Вмешательство Оспана все же заставило Адайбека поостыть. Джигиты отпустили юношей, и Оспан, сердито ругаясь, повел своих бывших помощников домой. Не удержался, по дороге ткнул им по разу кулаком в шеи.
— Что, не могли убежать?
К ним спешила Жамал. Обеспокоенная задержкой Амира и Махамбета, она выбежала из кибитки, как только услышала брань Адайбека. Увидев ее, Оспан повернул обратно.
— Я присмотрю ночью за вашей отарой, — бросил он юношам, — а вы поспите.
Ночью Жамал зашивала разодранные рубахи сыновей, накладывала заплатки. Вздыхала, думая о Толепе, который расстроится, узнав, что Адайбек избил детей.
В дверях бесшумно, словно тень, появилась Калима — третья жена Адайбека. Жамал вздрогнула от неожиданности.
— Ana! — тихо произнесла Калима, бросив быстрый взгляд на спавших Амира и Махамбета. — Я принесла кумыс…
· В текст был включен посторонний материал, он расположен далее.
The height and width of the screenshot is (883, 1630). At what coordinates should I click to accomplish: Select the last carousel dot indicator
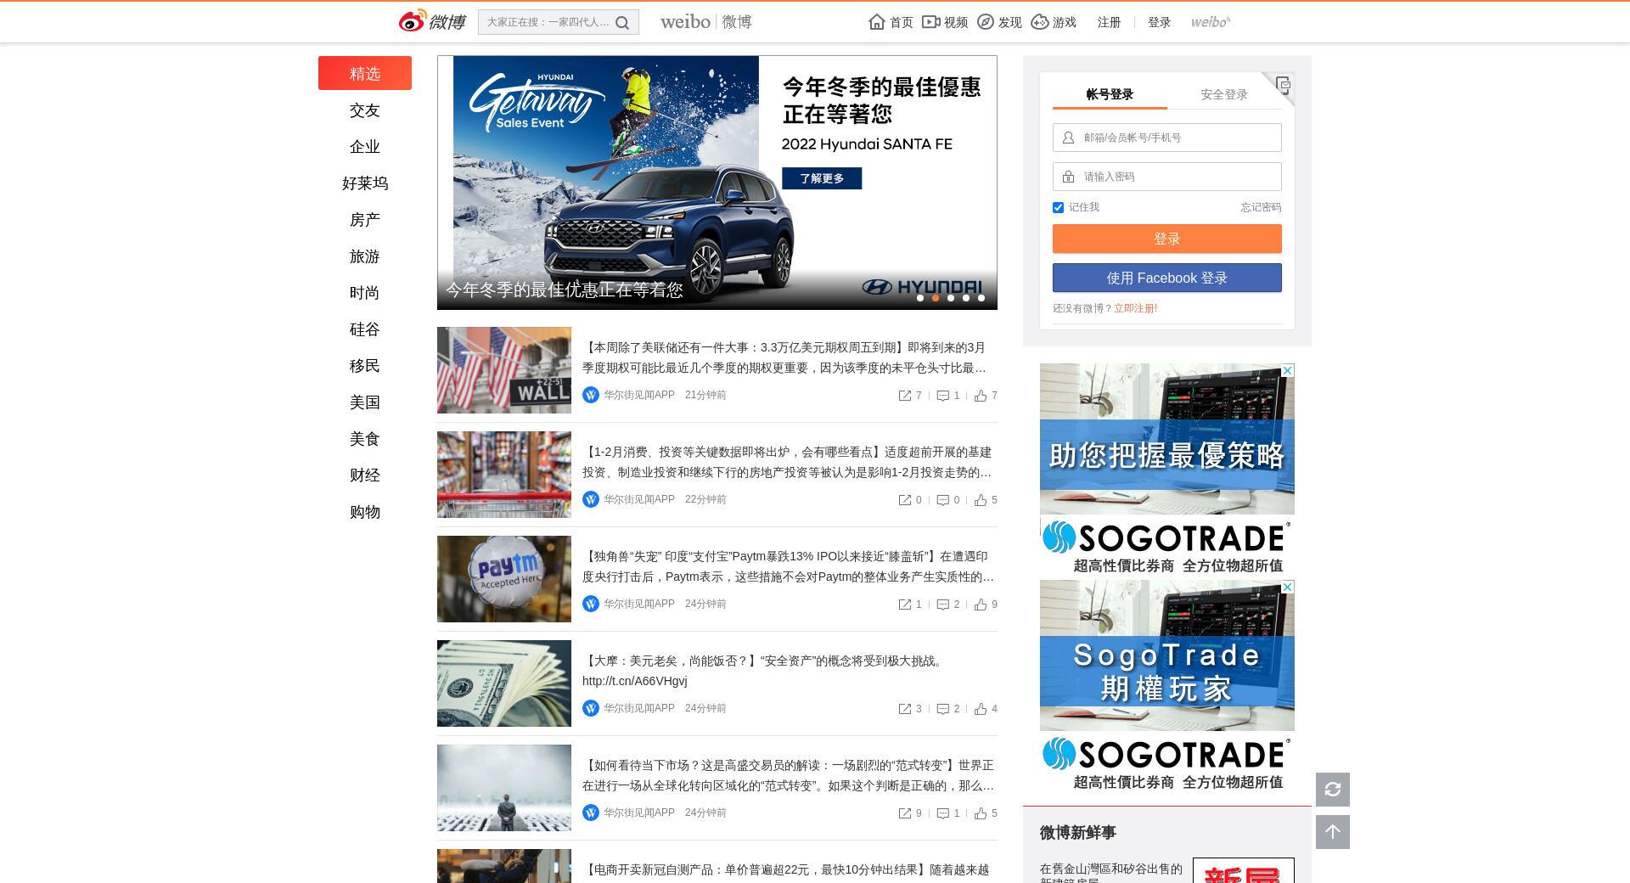(x=981, y=298)

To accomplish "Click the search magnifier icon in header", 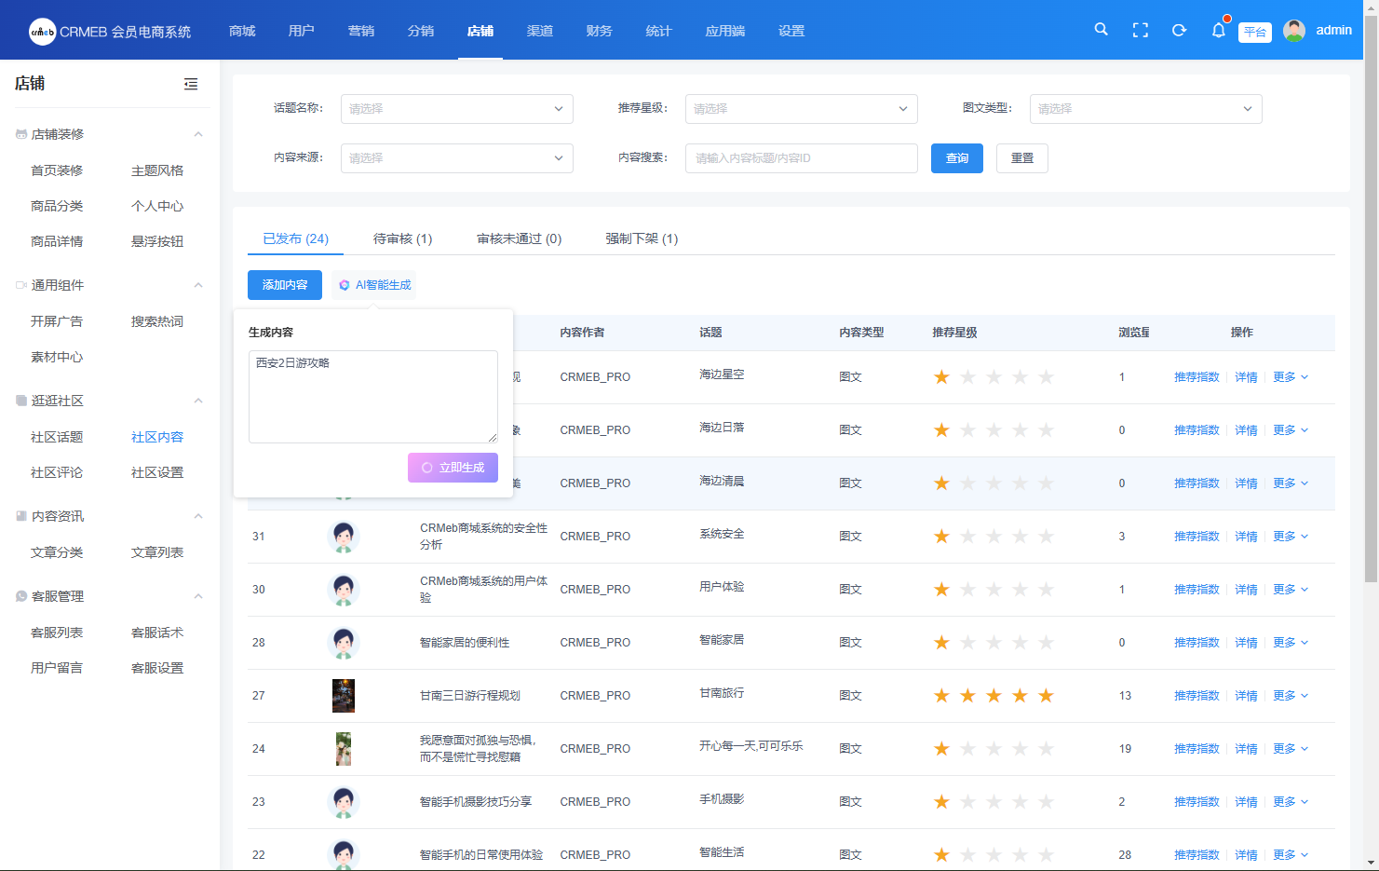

Тоненькая, как лозинка, Калима с чашкой в руке стояла, стыдливо опустив глаза, словно это она была виновна во всем случившемся.
— Перелей, милая, в чашку, — негромко сказала Жамал. — Что же ты не проходишь? Не пристало тебе стоять у порога…
Голос Жамал дрожал от обиды и унижения, но не принять кумыса, который принесла Калима, она не посмела. Пятнадцатилетняя Калима, ставшая месяц назад третьей женой Адайбека, была из бедной семьи и держалась робко. Пастухи и слуги любили ее за кроткий нрав и доброту. Да и кумыс… При чем тут молоко — святая пища?..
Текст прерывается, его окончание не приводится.